乙女ゲームの主人公に転生したので、ポーカーフェイスで短命な推しを救いたい
侯爵家の令嬢のアイリスに転生したことに気づいたきっかけは、聖カトレア学園の入学式でヒース様を初めて見たとき。
「ヒース様が生きてる!」
「――え?」
思わず顔を触ろうとした私に、訝しげに顔を上げ、頬にかかる黒い前髪がサラリと揺れた。
これは前世でハマった乙女ゲームだ。彼は攻略対象ではない。

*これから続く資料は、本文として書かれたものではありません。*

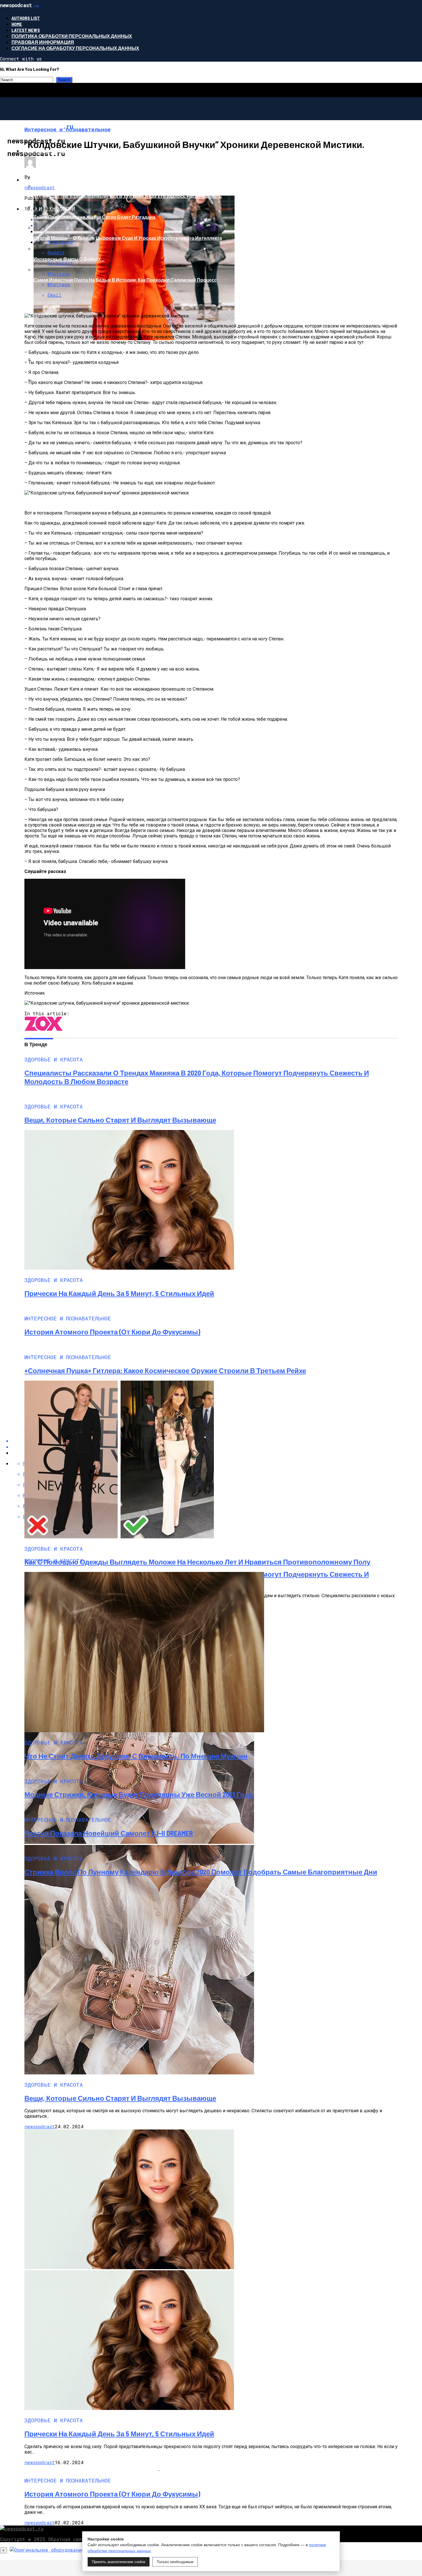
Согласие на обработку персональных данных (75, 48)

攻略キャラの友人で、どの攻略対象を選んでも友人として現れるから、全ルートを制覇してしまった。
やるせないのは、必ずヒース様が死んでしまうこと。
決意を固めた。この世界の主人公に転生したからには、ヒース様を守ります!
作戦は、恋愛フラグをへし折ることだ。
ダンスに誘われても、授業中にえんぴつが転がってきても、曲がり角でぶつかっても、ポーカーフェイスで何事もなかったように立ち去った。
攻略対象達を無視し続けていると、少しずつ変化が起こった。
どんな誘いも断るため、ひそかに高嶺の花と呼ばれるようになった。
ヒース様に学友はいない。天才肌で何でもそつなくこなす彼は、その気になれば誰とでも仲良くなれるのに。

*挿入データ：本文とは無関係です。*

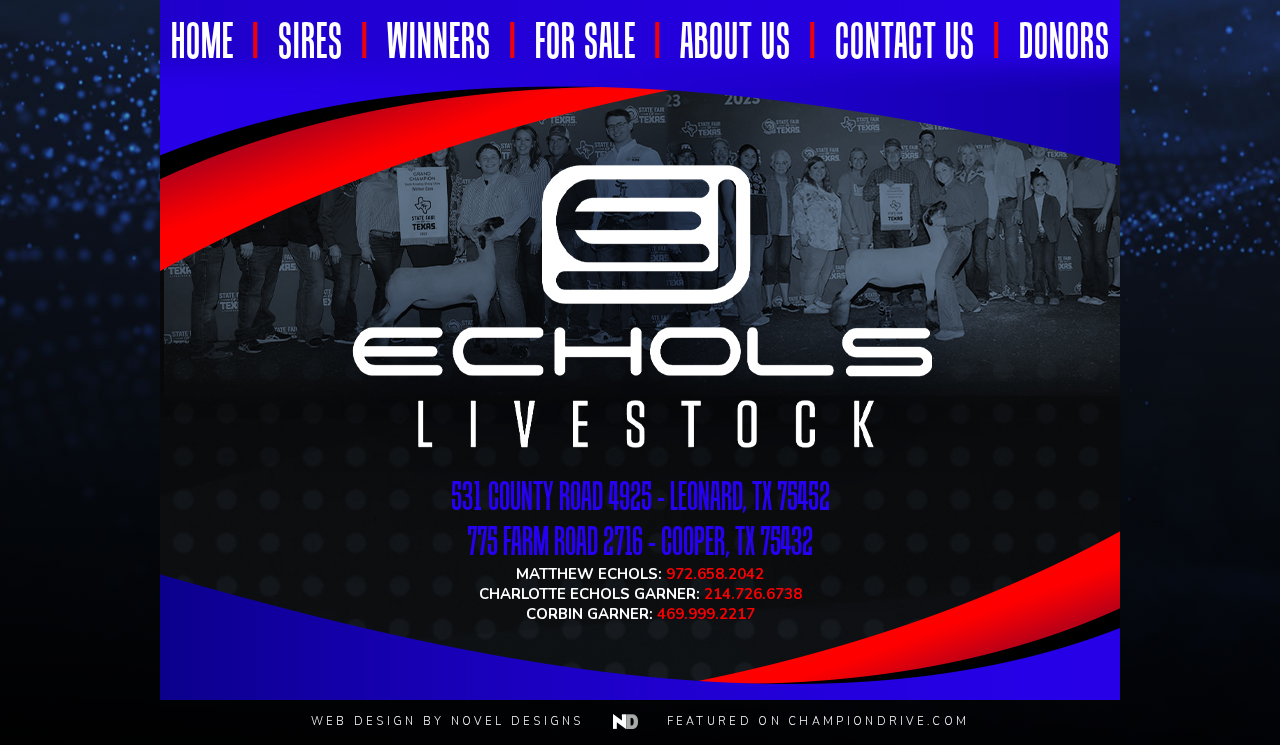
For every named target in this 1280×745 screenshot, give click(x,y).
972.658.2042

休み時間の教室でヒース様が一人ポツンと座っていて、憂いを帯びてイケメン度が増し、話しかけずにはいられなかった。
「ヒース様。私と友達になってもらえませんか?」
「えっ?」
「よかったら話し相手にならない?」
推しは近くで見ているだけで充分。
ニッコリ笑うと、ヒース様は驚いた顔はしたものの「俺でよければ」と快諾してもらえた。
「では、お近づきの印にこのおふだを肌身離さず身につけてほしいの」
すかさず渡したのは、厄除けの魔法陣が描かれたおふだ。
「どうしてこれを?」
「きっと不幸からヒース様を守ってくれるはず」
短命なあなたを救いたいからとは言えない。
不思議そうにしながら、毎日胸ポケットに入れてくれると約束してくれた。
まさか、そのおふだが不幸を引き寄せてしまうとは。
攻略対象のキャラクター5名が寄って集まり、ヒース様に詰め寄った。なぜ高嶺の花から贈り物をもらっているのかと。
私が駆けつけたときには、おふだが破られそうになっているところだった。
「アイリス様からいただいた大事なものです。やめてください!」
ヒース様が叫ぶ。
「厄除け魔法作動!」
私の声に反応して魔法陣が攻略キャラの下に浮かび上がり、学園の屋根裏へと転移させた。
「あなたからもらった大事なものに守られました。ありがとう」
「いいえ。無事なら何よりよ」
ヒース様を守る生活は始まったばかり。